The document evidencing the debt (e.g., a promissory note) will normally specify, among other things, the principal amount of money borrowed, the interest rate the lender is charging, and the date of repayment. A loan entails the reallocation of the subject asset(s) for a period of time, between the lender and the borrower.
The interest provides an incentive for the lender to engage in the loan. In a legal loan, each of these obligations and restrictions is enforced by contract, which can also place the borrower under additional restrictions known as loan covenants. Although this article focuses on monetary loans, in practice, any material object might be lent.
Acting as a provider of loans is one of the main activities of financial institutions such as banks and credit card companies. For other institutions, issuing of debt contracts such as bonds is a typical source of funding.
Types
Secured
A secured loan is a form of debt in which the borrower pledges some asset (i.e., a car, a house) as collateral.
A mortgage loan is a very common type of loan, used by many individuals to purchase residential or commercial property. The lender, usually a financial institution, is given security – a lien on the title to the property – until the mortgage is paid off in full. In the case of home loans, if the borrowerdefaults on the loan, the bank would have the legal right to repossess the house and sell it, to recover sums owing to it. Loan modification can avoid defaults.[1]
Similarly, a loan taken out to buy a car may be secured by the car. The duration of the loan is much shorter – often corresponding to the useful life of the car. There are two types of auto loans, direct and indirect.
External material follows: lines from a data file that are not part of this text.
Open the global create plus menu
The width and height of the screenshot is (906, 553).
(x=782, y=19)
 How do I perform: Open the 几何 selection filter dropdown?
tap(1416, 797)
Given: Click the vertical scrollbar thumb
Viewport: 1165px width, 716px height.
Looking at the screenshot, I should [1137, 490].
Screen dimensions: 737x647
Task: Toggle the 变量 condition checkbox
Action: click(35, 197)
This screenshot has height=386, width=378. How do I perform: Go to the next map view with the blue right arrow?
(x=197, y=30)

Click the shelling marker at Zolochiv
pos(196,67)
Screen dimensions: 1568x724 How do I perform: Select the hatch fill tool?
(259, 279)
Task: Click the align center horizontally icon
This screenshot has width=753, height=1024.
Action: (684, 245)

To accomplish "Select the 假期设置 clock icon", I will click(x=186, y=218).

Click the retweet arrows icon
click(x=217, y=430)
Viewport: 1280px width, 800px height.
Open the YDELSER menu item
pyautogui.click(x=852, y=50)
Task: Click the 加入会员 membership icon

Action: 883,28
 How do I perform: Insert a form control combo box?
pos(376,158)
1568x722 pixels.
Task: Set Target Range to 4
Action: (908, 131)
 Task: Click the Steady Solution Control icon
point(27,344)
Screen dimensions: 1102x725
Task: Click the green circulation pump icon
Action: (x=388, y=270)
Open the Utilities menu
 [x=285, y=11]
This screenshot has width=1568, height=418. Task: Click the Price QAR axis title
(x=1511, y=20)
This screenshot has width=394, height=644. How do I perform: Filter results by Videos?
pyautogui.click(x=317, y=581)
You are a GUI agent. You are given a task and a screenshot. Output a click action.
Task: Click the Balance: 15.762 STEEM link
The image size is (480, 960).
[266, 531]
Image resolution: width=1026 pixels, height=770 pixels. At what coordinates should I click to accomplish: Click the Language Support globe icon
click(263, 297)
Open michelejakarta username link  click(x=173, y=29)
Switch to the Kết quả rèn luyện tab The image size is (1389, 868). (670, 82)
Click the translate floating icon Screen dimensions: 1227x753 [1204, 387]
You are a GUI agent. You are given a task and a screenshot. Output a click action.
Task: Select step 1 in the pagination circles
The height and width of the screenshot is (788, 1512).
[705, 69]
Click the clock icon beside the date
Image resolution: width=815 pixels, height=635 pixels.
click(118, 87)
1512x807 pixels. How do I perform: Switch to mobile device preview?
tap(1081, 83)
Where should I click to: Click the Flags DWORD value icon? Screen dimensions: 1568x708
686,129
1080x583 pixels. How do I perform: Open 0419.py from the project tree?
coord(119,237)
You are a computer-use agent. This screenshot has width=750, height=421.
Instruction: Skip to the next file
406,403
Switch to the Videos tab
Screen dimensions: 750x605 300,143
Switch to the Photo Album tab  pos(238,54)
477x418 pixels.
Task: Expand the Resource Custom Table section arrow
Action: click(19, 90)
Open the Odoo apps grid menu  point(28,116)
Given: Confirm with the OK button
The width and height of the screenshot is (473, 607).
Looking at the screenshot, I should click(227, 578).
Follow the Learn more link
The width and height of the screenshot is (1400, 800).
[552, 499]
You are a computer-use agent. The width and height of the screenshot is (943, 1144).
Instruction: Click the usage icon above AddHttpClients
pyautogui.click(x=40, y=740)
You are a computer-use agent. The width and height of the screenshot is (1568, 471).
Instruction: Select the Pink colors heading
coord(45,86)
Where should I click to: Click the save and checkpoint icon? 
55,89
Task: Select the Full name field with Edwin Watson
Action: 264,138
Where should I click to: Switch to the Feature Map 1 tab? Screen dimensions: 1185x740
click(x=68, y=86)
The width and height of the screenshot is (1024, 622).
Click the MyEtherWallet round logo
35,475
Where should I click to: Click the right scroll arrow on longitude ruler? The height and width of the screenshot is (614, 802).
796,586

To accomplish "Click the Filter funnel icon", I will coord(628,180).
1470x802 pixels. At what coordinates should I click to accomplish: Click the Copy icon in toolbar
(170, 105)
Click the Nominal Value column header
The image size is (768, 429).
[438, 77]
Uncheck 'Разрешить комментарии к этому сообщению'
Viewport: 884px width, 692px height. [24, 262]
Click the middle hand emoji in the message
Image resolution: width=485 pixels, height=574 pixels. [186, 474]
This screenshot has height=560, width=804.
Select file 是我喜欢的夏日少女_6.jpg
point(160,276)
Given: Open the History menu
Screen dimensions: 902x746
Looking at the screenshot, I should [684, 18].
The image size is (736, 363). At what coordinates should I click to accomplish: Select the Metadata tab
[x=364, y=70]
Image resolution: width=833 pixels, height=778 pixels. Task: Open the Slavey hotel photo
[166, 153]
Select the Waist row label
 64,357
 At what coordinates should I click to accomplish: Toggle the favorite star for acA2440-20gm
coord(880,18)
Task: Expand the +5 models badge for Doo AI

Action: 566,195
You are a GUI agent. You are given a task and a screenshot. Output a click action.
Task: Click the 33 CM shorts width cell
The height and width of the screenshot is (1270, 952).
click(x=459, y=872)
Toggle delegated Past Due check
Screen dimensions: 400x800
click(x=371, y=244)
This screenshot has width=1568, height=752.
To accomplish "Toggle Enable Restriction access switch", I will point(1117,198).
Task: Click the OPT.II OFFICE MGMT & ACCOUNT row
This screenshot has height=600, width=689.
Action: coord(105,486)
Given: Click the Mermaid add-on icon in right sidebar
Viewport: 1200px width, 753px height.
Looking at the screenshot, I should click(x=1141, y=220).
In a direct auto loan, a bank lends the money directly to a consumer. In an indirect auto loan, a car dealership (or a connected company) acts as an intermediary between the bank or financial institution and the consumer.
Other forms of secured loans include loans against securities – such as shares, mutual funds, bonds, etc. This particular instrument issues customers a line of credit based on the quality of the securities pledged. Gold loans are issued to customers after evaluating the quantity and quality of gold in the items pledged. Corporate entities can also take out secured lending by pledging the company's assets, including the company itself. The interest rates for secured loans are usually lower than those of unsecured loans. Usually, the lending institution employs people (on a roll or on a contract basis) to evaluate the quality of pledged collateral before sanctioning the loan.
Unsecured
Unsecured loans are monetary loans that are not secured against the borrower's assets. These may be available from financial institutions under many different guises or marketing packages:
- Credit cards
- Personal loans
- Bankoverdrafts
- Credit facilities or lines of credit
- Corporate bonds (secured or unsecured)
- Peer-to-peer lending
The interest rates applicable to these different forms may vary depending on the lender and the borrower. These may or may not be regulated by law. In the United Kingdom, when applied to individuals, these may come under the Consumer Credit Act 1974.
Interest rates on unsecured loans are nearly always higher than for secured loans because an unsecured lender's options for recourse against the borrower in the event of default are severely limited, subjecting the lender to higher risk compared to that encountered for a secured loan. An unsecured lender must sue the borrower, obtain a money judgment for breach of contract, and then pursue execution of the judgment against the borrower's unencumbered assets (that is, the ones not already pledged to secured lenders). In insolvency proceedings, secured lenders traditionally have priority over unsecured lenders when a court divides up the borrower's assets. Thus, a higher interest rate reflects the additional risk that in the event of insolvency, the debt may be uncollectible.
Demand
Demand loans are short-term loans[2] that typically do not have fixed dates for repayment. Instead, demand loans carry a floating interest rate, which varies according to the prime lending rate or other defined contract terms. Demand loans can be "called" for repayment by the lending institution at any time.[3] Demand loans may be unsecured or secured.
Subsidized
A subsidized loan is a loan on which the interest is reduced by an explicit or hidden subsidy. In the context of college loans in the United States, it refers to a loan on which no interest is accrued while a student remains enrolled in education.[4]
Concessional
A concessional loan, sometimes called a "soft loan", is granted on terms substantially more generous than market loans either through below-market interest rates, by grace periods, or a combination of both.[5] Such loans may be made by foreign governments to developing countries or may be offered to employees of lending institutions as an employee benefit (sometimes called a perk).
Bridge loan
A bridge loan is a short-term loan used to "bridge the gap" between the time you need to buy a new asset and the time you sell an existing one. This is often used when a buyer is insolvent such as needing quick cash flow or when they are planning to buy a new asset before selling an old asset such as a buyer wanting to buy a new house before selling their home. Bridge loans require collateral such as a home for an individual or inventory or commercial real estate for a business, in order to secure a bridge loan as the bank insures that they will get the property if it doesn’t sell quickly. Benefits of a bridge loan include quicker access to funding while drawbacks include higher interest rates.[6]
Target markets
Loans can be categorized according to whether the debtor is an individual person (consumer) or a business.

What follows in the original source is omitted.